- [DIRECTIONS]:
Give the lines below again exactly, starting with the line that holds "Dismiss the toast with its X icon" and going on through the line that holds "Given: Select the 预测全钾含量 field row".

(Records contained in a dataset)
-=-=-
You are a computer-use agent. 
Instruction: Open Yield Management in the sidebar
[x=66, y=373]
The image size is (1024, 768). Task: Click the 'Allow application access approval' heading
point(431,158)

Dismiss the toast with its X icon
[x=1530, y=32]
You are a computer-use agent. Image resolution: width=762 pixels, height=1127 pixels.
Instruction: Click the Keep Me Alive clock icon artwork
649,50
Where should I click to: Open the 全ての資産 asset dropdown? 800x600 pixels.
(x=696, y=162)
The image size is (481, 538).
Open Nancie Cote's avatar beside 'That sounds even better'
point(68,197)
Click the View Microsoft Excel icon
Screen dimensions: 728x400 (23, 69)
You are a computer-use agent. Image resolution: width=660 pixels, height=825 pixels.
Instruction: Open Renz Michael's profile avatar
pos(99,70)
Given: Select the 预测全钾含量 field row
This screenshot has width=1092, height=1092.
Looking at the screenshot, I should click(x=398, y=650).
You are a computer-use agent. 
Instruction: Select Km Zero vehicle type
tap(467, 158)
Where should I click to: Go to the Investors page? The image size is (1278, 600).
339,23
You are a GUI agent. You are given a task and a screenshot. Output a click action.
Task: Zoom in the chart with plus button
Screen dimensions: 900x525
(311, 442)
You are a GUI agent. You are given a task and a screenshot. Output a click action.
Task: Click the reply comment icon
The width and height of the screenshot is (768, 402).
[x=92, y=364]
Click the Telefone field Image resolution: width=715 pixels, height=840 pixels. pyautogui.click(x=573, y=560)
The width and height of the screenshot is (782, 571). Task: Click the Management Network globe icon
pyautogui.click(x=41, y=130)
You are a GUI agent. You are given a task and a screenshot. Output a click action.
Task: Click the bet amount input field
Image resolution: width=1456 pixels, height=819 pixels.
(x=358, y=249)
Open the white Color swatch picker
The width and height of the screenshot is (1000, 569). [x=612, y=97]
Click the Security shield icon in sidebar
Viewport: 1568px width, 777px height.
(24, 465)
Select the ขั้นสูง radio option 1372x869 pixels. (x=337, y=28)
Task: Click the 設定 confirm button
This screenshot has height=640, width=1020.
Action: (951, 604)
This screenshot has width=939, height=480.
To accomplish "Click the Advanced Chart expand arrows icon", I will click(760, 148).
-=-=-
- [THE ANSWER]:
Dismiss the toast with its X icon
[x=1530, y=32]
You are a computer-use agent. Image resolution: width=762 pixels, height=1127 pixels.
Instruction: Click the Keep Me Alive clock icon artwork
649,50
Where should I click to: Open the 全ての資産 asset dropdown? 800x600 pixels.
(x=696, y=162)
The image size is (481, 538).
Open Nancie Cote's avatar beside 'That sounds even better'
point(68,197)
Click the View Microsoft Excel icon
Screen dimensions: 728x400 (23, 69)
You are a computer-use agent. Image resolution: width=660 pixels, height=825 pixels.
Instruction: Open Renz Michael's profile avatar
pos(99,70)
Given: Select the 预测全钾含量 field row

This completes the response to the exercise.